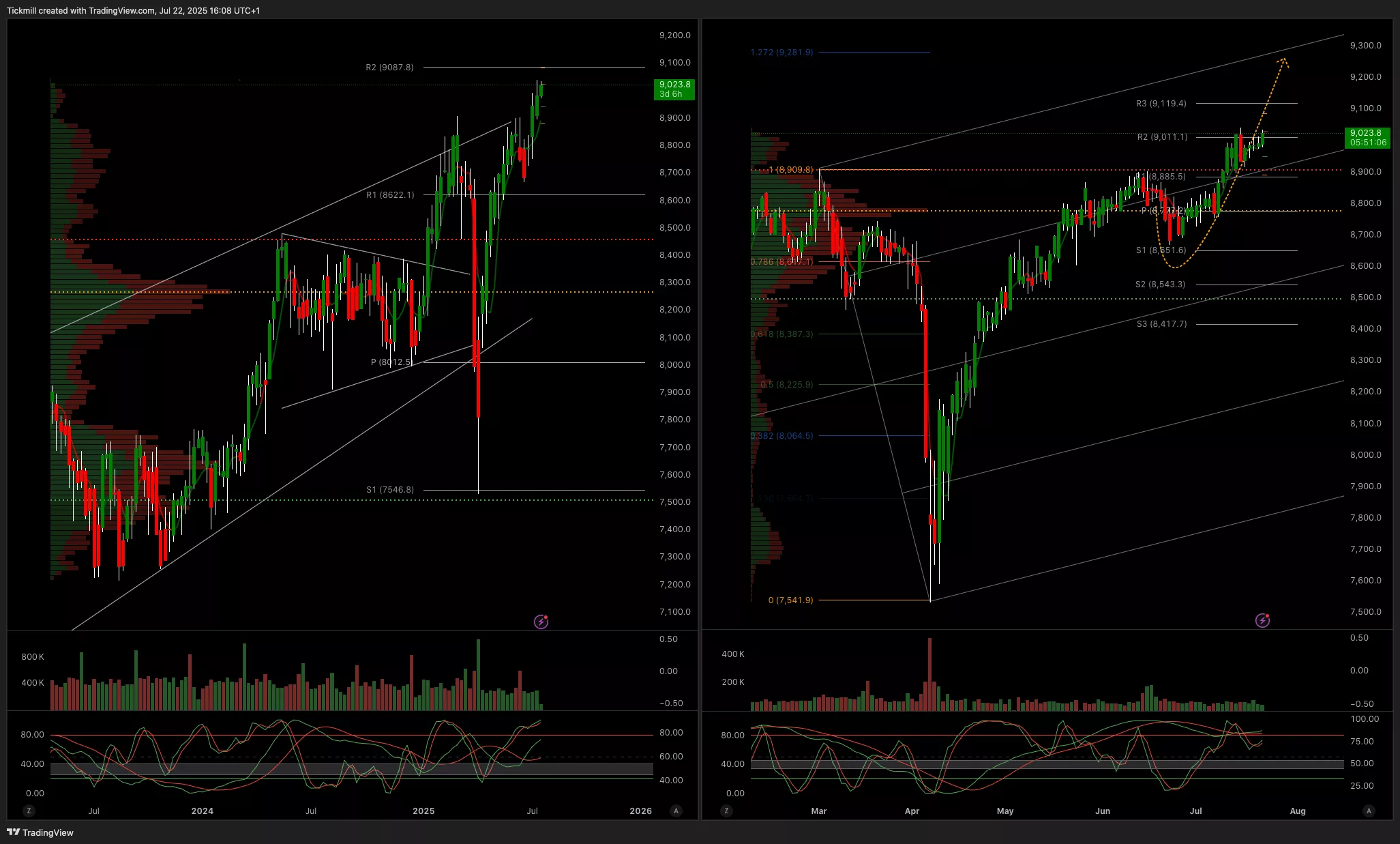Click the Apr label on right time axis
This screenshot has height=844, width=1400.
coord(912,811)
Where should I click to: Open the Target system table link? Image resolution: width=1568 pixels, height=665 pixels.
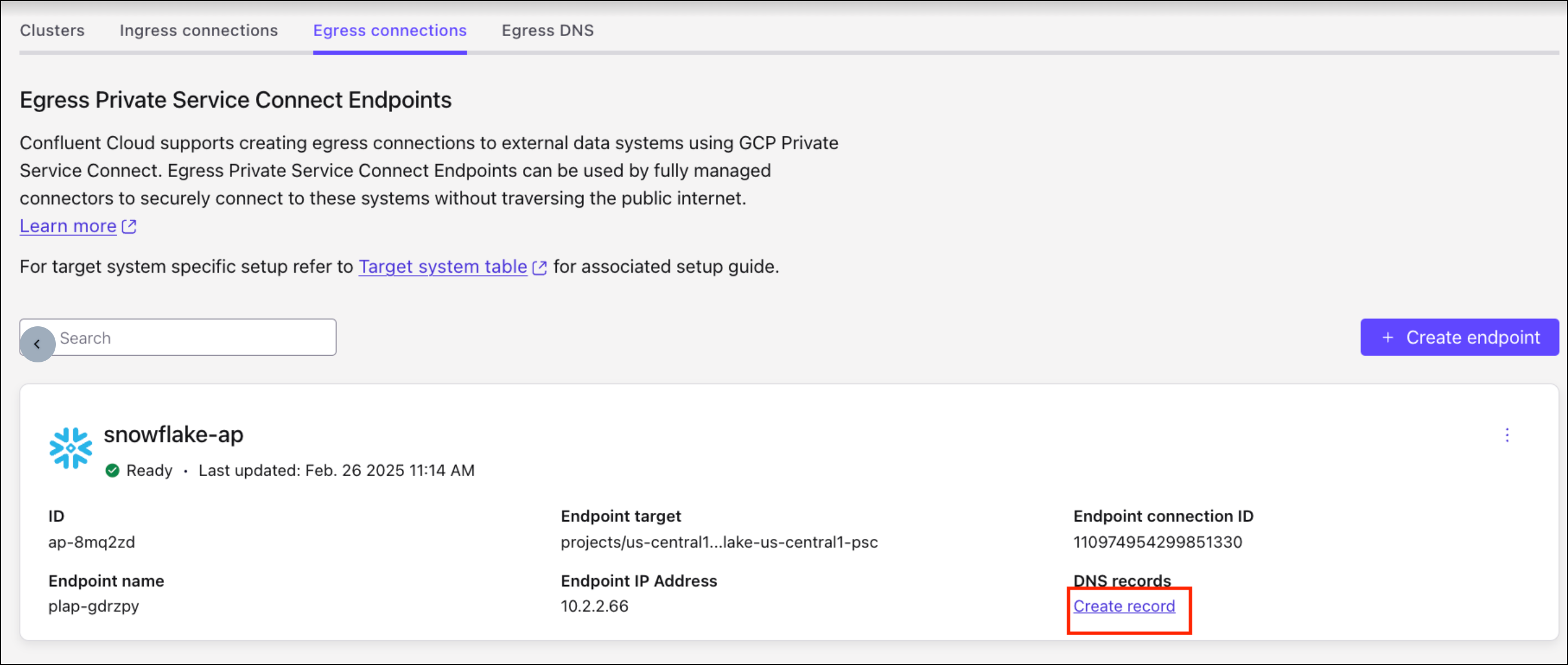coord(442,267)
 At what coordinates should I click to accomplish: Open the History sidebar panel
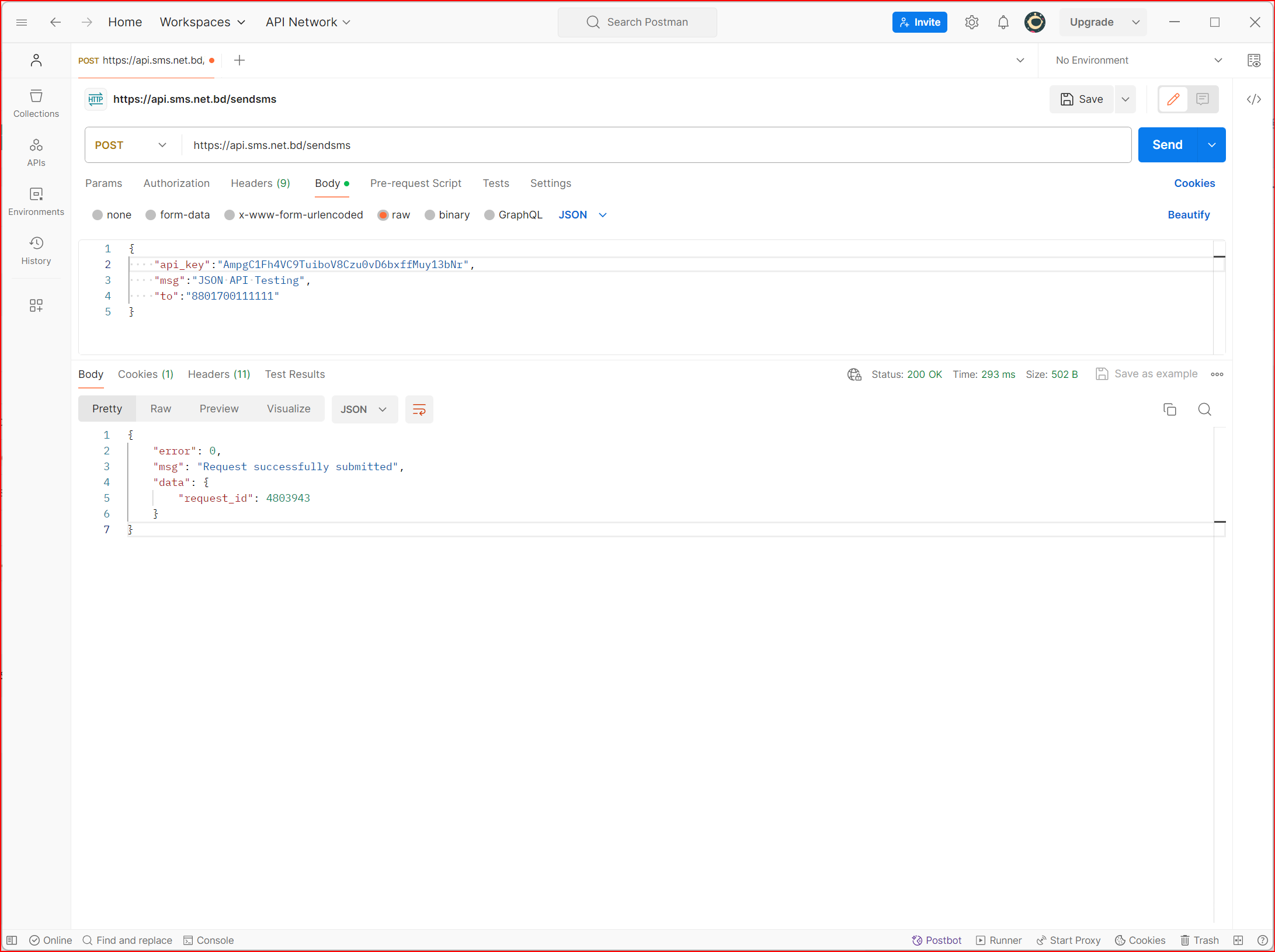(x=36, y=251)
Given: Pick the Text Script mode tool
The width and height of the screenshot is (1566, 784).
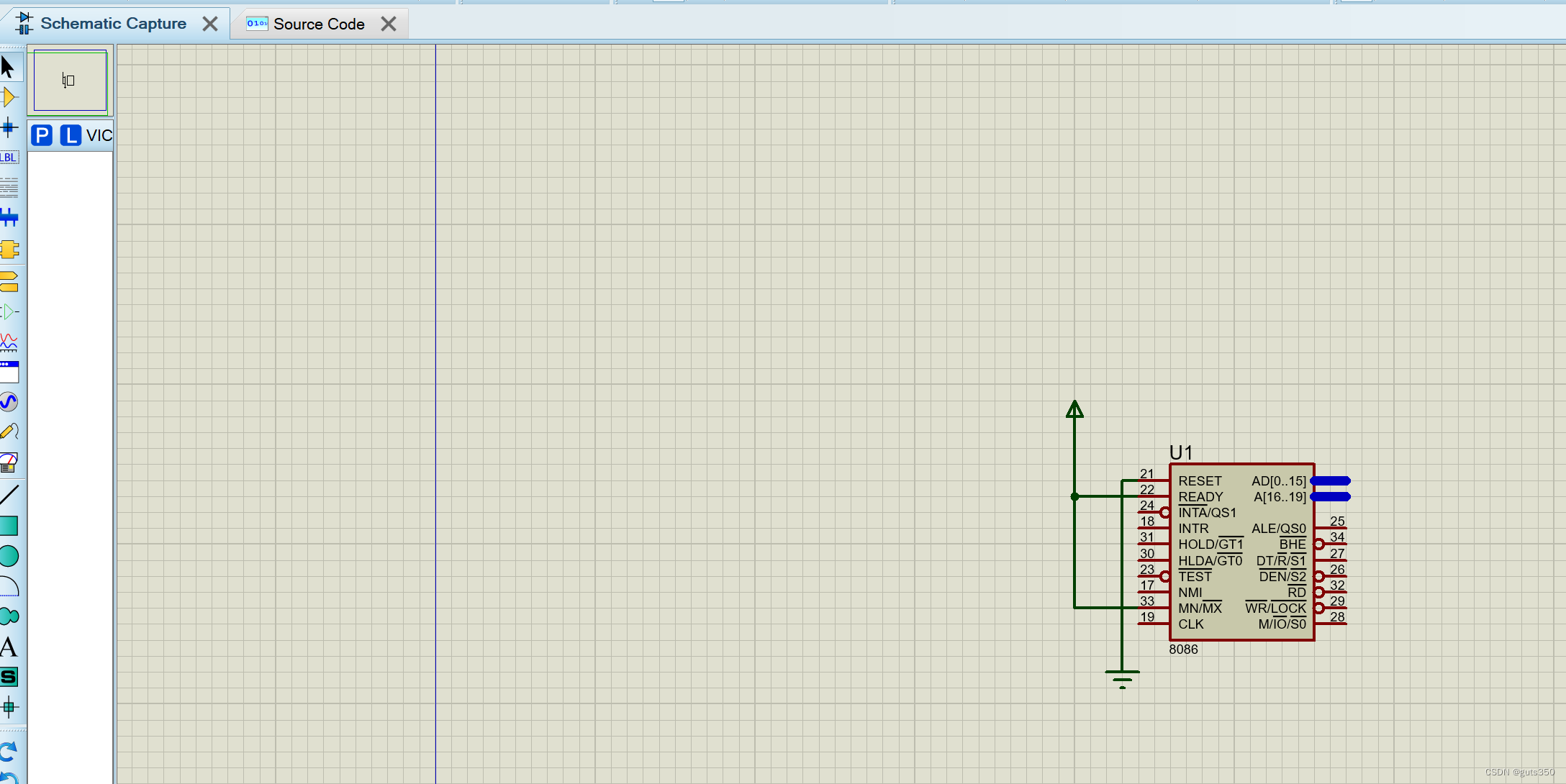Looking at the screenshot, I should pyautogui.click(x=9, y=188).
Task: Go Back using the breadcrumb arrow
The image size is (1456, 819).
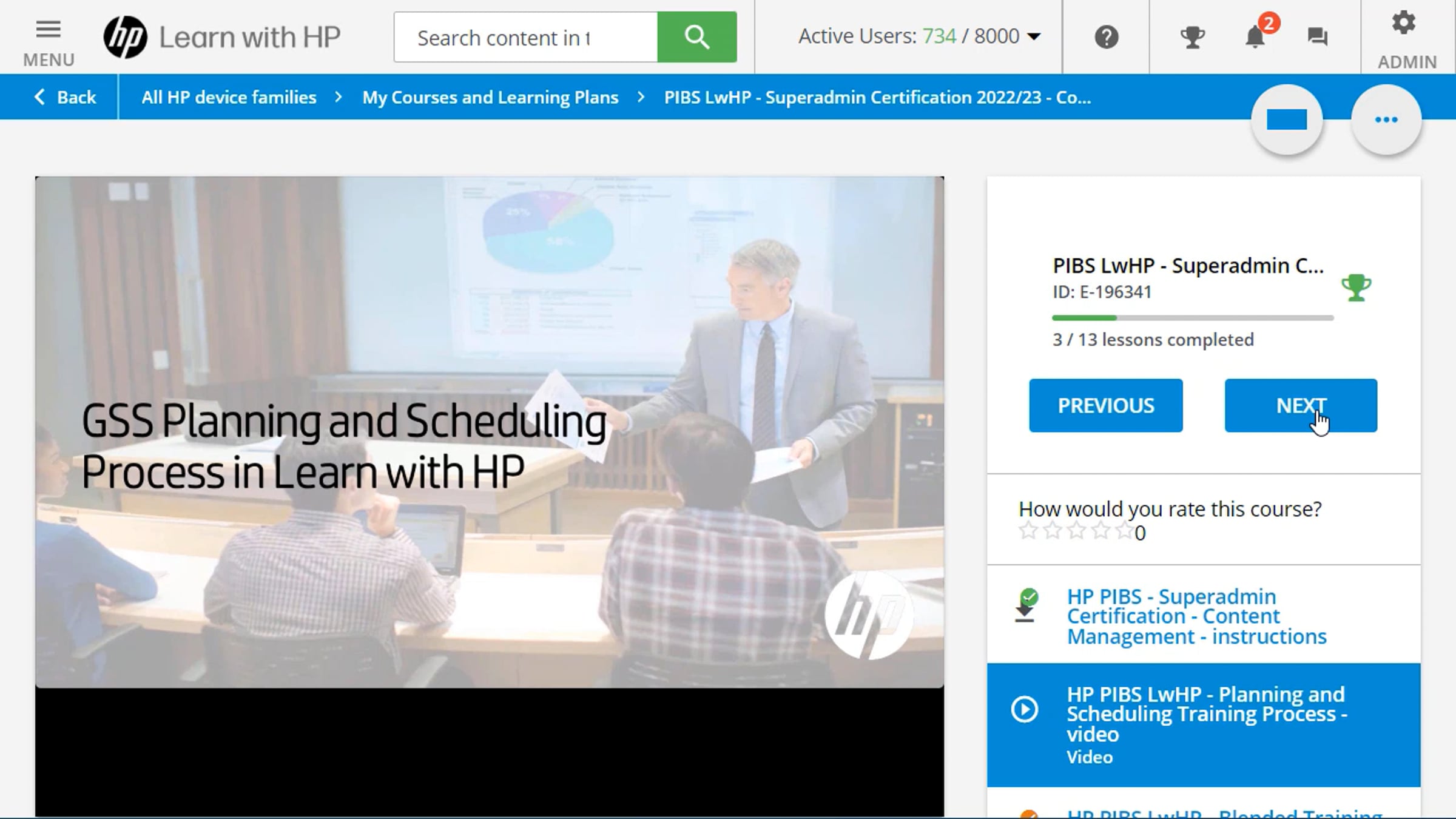Action: (x=65, y=97)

--

• [Assignment]
Every line from the one with "Given: Pick the Text Script mode tool" through the last line of the listing above must be written out exactly, and no picture may appear.

• [Your solution]
Given: Pick the Text Script mode tool
The width and height of the screenshot is (1566, 784).
Looking at the screenshot, I should pyautogui.click(x=9, y=188).
Task: Go Back using the breadcrumb arrow
The image size is (1456, 819).
Action: (x=65, y=97)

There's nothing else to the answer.